● **Вопросы и задания**
• A. Ответьте на вопросы по фрагменту для чтения:
(i) Сколько дней, по расчету во фрагменте, есть на то, чтобы перепрятать Ислама?
(ii) С кем встречался Ислам, прежде чем было записано еще одно объяснение?
(iii) Какое процессуальное действие названо следующим?
• B. Перечислите всех людей, названных во фрагменте для чтения по имени или фамилии.
• C. Воспроизведите дословно часть фрагмента для чтения: начните со слов "Отправляю ответ и прикидываю, что" и остановитесь после слов "чтобы Ислама перепрятать.".

Отправляю ответ и прикидываю, что день-два ответ будет идти, а на третий день его прочитают.

Соответственно, у нас есть три дня на то, чтобы Ислама перепрятать.
В Чечне получают мой запрос, по своим милицейским каналам начинают проверять, есть ли в указанном санатории гражданин Умарпашаев, и выясняют, что да, был, но уже съехал. И так - несколько раз.
Но я закон не нарушил, родной милиции и следствию не соврал.
Одновременно с этим мы добивались от следователя Гайрбекова, чтобы он, как положено, по закону, закрепил показания Умарпашаева.
Тот дал их в Нижнем Новгороде, и его подробное объяснение по нашему ходатайству было приобщено к уголовному делу.
Чтобы продублировать эффект, мы отвезли Ислама на встречу с Уполномоченным по правам человека Владимиром Лукиным, записали еще одно объяснение и послали в Чечню копию для приобщения.

Следующее процессуальное действие - проверка показаний на месте.
Что требуется?

● **Представленные записи**
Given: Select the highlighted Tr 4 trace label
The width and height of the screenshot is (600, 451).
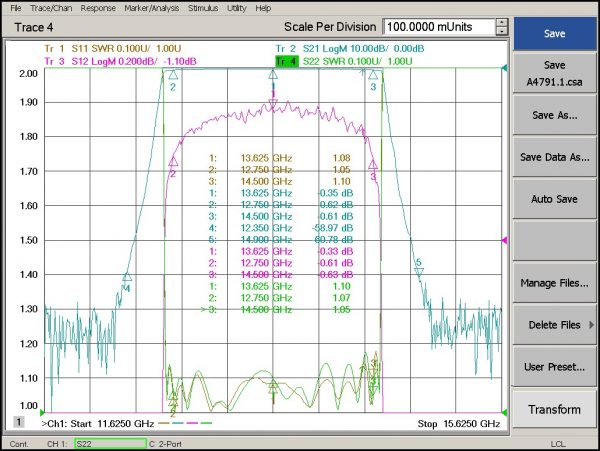Looking at the screenshot, I should pyautogui.click(x=287, y=61).
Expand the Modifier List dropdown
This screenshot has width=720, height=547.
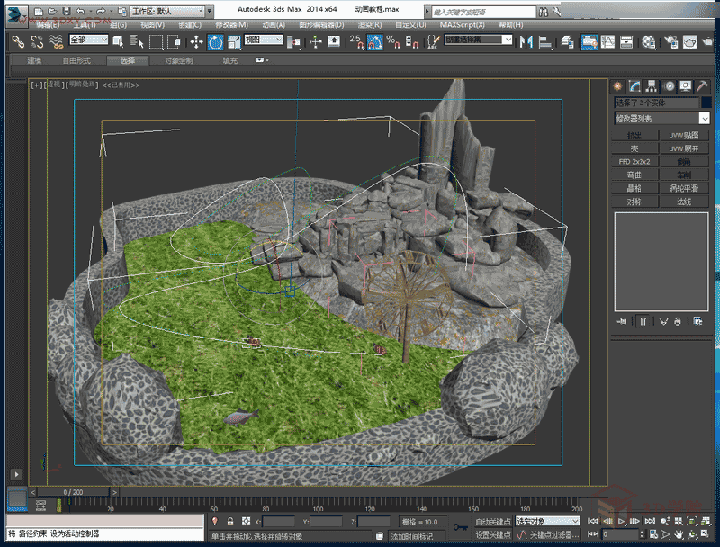click(x=705, y=118)
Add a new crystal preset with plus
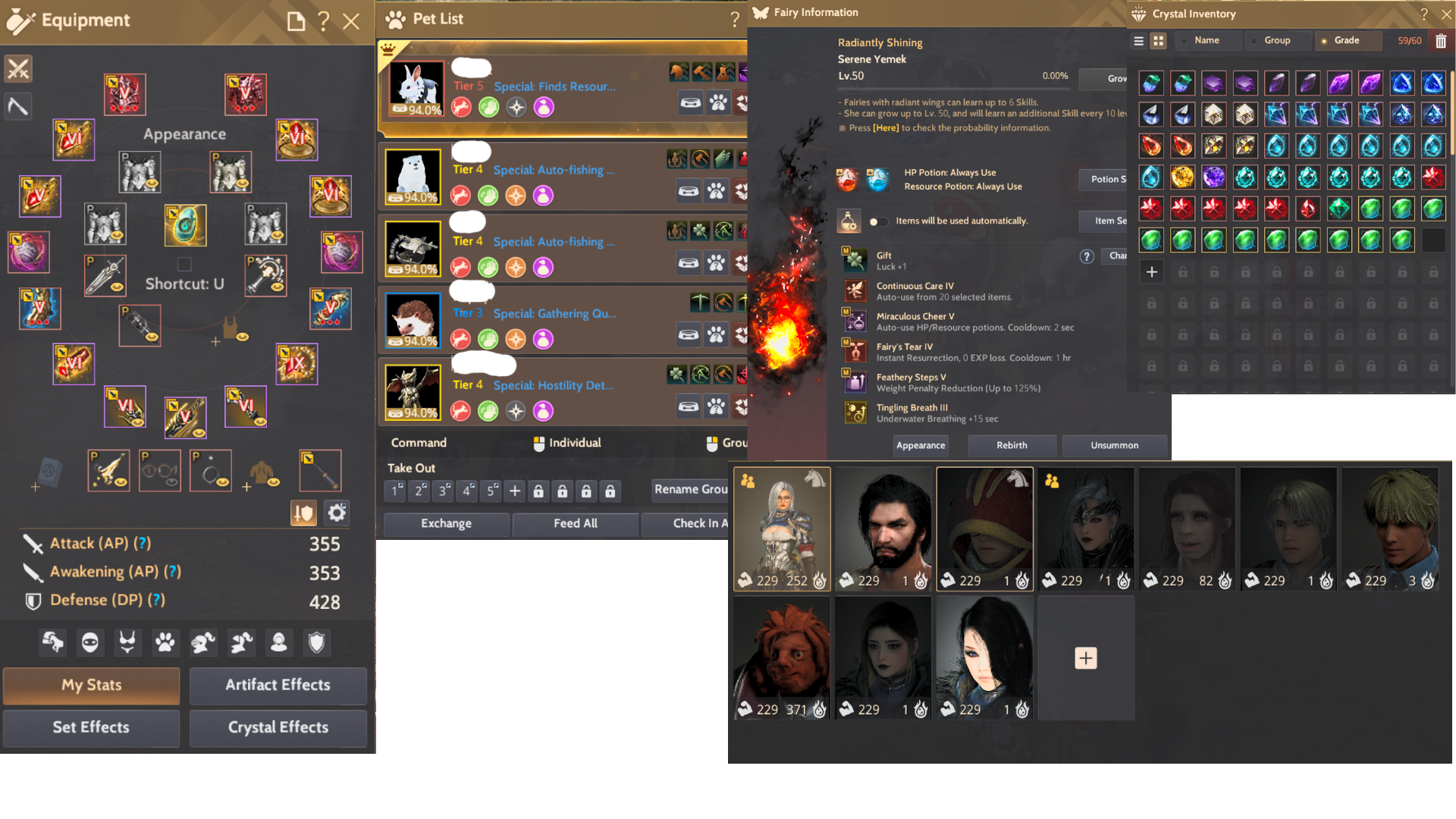 pos(1151,271)
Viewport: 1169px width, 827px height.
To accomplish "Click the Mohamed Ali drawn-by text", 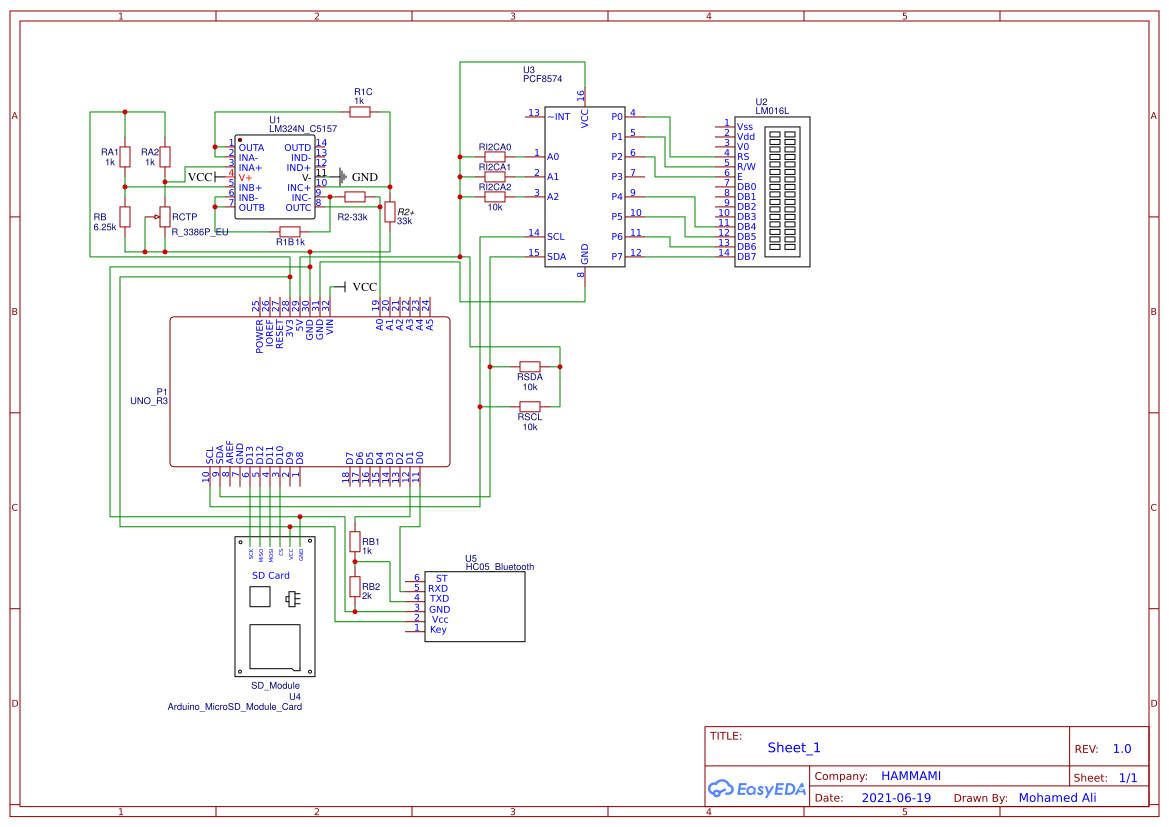I will tap(1058, 797).
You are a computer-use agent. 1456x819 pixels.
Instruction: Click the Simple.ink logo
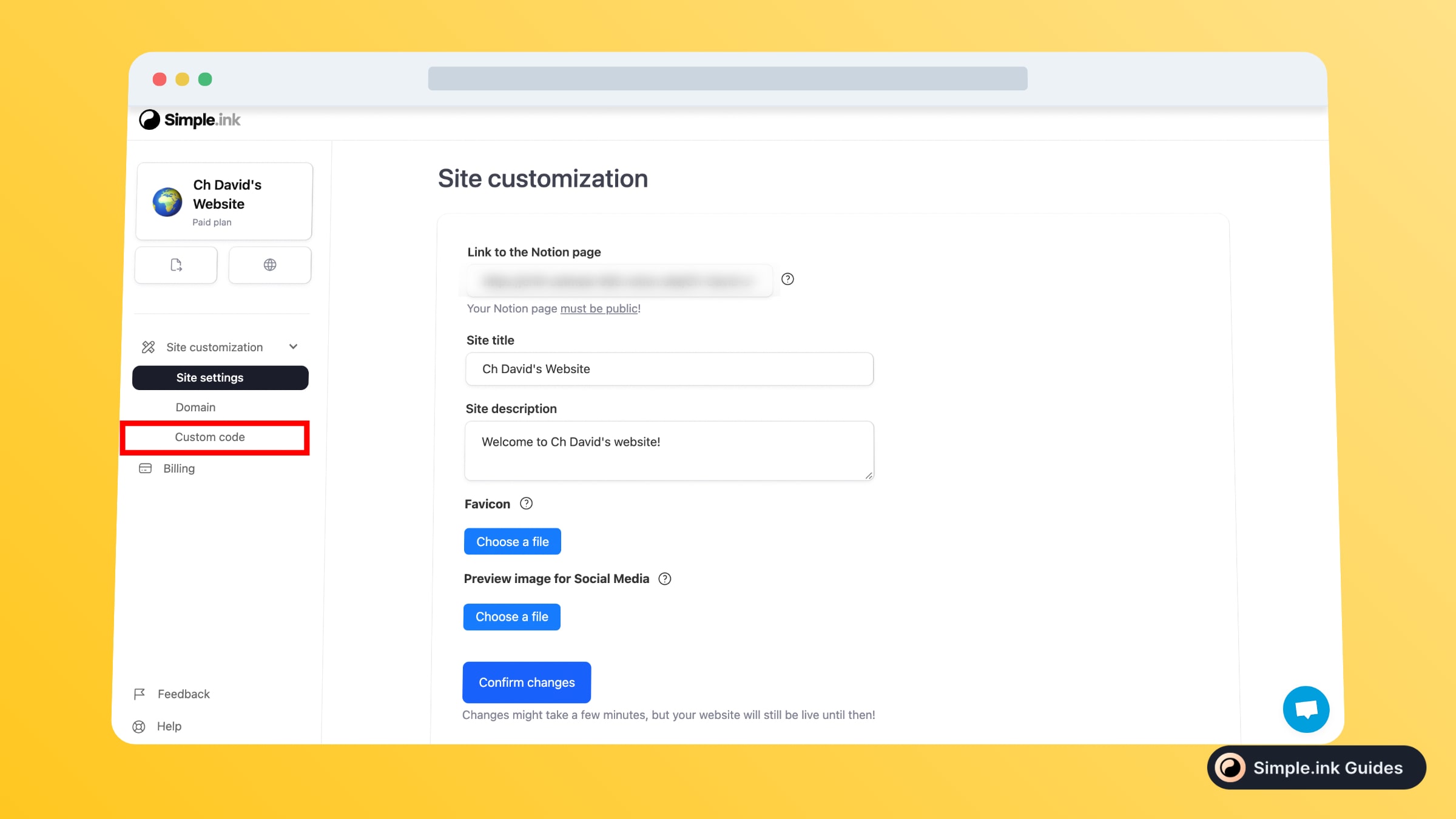[x=189, y=120]
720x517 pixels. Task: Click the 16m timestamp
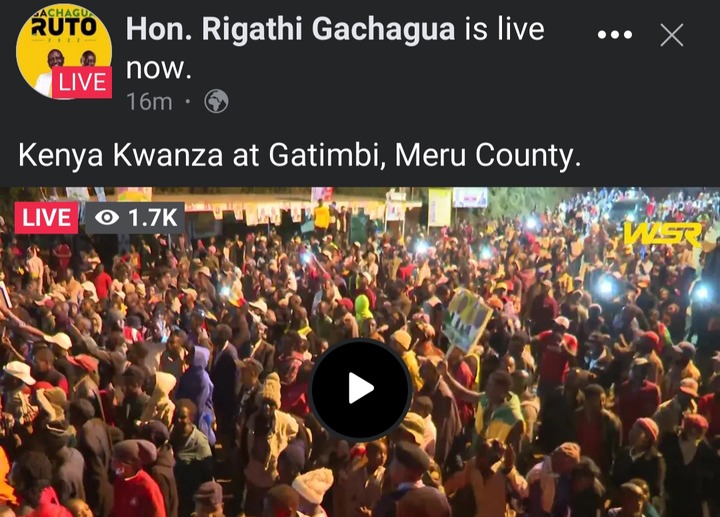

● **Разобранные задания**
• A.
(i) Три дня.
(ii) С Уполномоченным по правам человека Владимиром Лукиным.
(iii) Проверка показаний на месте.

• B. Ислам Умарпашаев, следователь Гайрбеков, Владимир Лукин.

• C.
Отправляю ответ и прикидываю, что день-два ответ будет идти, а на третий день его прочитают.

Соответственно, у нас есть три дня на то, чтобы Ислама перепрятать.